Tuesday 22 April 2008

The long term SEO view

If you can't rely on them, then why should you try to rank highly with search engines? Well for a start, if will probably give yougood amounts of traffic, if only in the short term. And if you are able to do these changes yourself - that's effectively free.

But I mentioned yesterday that search engines change over time. How's it best to cope there? Simply subscribe to blogs like this and dedicated SEO blogs. We'll tell you what, in our opinions, are working well. I've tried a few SEO experiments in the past within this blog and they continue to run.

The aim of SEO should be to work with, not against, search engines. People have tried all sorts of spamming techniques in the past and been caught out. If the website isn't banned, then the technique is at the very least ignored.

So instead look at what search engines are trying to achieve. They are wanting to give their visitors the best possible results. These will be pages that give them the answers they are looking for and maybe somewhere to dig further into as the same time. If I'm researching a new fish for my tank I like to find an overview of that fish. If that page is interesting and informative and links to other sites then I'm likely to follow those links.
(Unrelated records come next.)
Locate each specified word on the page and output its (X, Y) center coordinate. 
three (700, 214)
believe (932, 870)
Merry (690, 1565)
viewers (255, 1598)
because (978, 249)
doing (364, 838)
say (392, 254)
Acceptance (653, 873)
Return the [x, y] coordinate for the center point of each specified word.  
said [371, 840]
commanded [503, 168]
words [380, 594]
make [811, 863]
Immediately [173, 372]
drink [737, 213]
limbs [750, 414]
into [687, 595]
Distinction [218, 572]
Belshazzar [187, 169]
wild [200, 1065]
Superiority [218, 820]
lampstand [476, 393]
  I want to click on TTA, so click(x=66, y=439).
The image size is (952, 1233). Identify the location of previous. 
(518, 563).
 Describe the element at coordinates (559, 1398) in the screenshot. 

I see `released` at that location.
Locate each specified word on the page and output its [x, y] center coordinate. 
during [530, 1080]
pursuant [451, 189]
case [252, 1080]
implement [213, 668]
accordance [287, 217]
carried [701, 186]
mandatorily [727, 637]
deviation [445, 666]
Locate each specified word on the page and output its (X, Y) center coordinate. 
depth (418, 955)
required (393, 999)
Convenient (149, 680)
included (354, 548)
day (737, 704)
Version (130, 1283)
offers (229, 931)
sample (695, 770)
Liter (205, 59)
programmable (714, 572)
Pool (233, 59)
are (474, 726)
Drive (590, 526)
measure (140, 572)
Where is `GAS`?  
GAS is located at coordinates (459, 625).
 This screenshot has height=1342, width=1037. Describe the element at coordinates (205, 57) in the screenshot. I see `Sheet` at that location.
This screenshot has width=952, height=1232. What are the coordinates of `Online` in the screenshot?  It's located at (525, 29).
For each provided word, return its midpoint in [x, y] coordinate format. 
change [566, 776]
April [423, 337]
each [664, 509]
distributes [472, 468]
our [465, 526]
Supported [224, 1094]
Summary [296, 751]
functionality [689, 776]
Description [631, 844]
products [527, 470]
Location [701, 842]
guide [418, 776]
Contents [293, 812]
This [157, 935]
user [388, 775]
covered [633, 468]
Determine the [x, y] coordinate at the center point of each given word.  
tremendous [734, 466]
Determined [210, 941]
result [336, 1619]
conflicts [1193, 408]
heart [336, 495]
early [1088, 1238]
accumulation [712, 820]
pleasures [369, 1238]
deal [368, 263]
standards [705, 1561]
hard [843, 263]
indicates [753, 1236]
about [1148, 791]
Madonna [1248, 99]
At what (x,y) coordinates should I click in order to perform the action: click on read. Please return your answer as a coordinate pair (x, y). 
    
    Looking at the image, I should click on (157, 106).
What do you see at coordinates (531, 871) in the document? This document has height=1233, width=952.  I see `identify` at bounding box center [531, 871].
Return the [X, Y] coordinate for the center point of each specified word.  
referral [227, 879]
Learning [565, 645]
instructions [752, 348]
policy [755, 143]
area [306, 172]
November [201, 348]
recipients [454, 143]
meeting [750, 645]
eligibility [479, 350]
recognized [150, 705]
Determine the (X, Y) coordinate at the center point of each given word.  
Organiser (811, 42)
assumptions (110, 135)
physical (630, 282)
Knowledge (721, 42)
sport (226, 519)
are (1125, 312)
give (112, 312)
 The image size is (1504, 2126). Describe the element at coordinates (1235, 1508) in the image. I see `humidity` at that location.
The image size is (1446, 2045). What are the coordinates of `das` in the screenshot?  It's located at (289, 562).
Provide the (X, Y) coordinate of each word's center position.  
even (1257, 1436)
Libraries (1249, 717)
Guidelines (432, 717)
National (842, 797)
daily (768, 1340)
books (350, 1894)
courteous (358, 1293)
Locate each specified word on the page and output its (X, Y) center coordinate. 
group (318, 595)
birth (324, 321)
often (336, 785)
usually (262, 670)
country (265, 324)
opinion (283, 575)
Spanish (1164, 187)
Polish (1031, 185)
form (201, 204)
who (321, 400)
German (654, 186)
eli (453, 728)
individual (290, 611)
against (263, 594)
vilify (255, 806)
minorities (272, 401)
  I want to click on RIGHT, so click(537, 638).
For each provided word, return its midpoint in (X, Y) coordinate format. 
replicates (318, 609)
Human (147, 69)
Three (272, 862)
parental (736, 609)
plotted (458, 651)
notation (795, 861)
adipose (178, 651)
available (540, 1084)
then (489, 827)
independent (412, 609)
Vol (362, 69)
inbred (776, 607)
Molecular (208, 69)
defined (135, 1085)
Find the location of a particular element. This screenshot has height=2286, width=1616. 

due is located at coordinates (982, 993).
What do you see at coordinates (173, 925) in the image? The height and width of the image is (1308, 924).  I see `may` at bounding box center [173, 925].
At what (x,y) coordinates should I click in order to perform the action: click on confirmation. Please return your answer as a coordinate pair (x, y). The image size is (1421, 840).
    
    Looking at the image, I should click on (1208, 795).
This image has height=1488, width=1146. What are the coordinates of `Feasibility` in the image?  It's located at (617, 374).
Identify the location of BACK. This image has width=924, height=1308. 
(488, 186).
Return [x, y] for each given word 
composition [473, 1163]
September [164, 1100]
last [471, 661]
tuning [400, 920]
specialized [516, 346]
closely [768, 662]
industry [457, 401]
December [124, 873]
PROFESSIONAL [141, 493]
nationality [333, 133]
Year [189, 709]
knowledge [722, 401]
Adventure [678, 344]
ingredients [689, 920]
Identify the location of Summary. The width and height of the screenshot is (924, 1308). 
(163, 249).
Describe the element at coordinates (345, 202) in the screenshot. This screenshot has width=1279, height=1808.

If the result is a forum, then I take what I read with a pince of salt, especially when the results link to the poster's own websites. Then I frequently ignore the links.

And this is what Google is starting to do. A link on a well structured content page will carry much more weight than a link on a forum page. Why - because in the first page the link has (probably) been loaded by the site owner after they have found the page interesting. In the second case, it's the owner of the linked-to page that has put the link up, not because it is necessarily good, but because they want more traffic.

This shows just one way that search engines are trying to copy what we as visitors actually experience. By thinking through you can see what is really needed.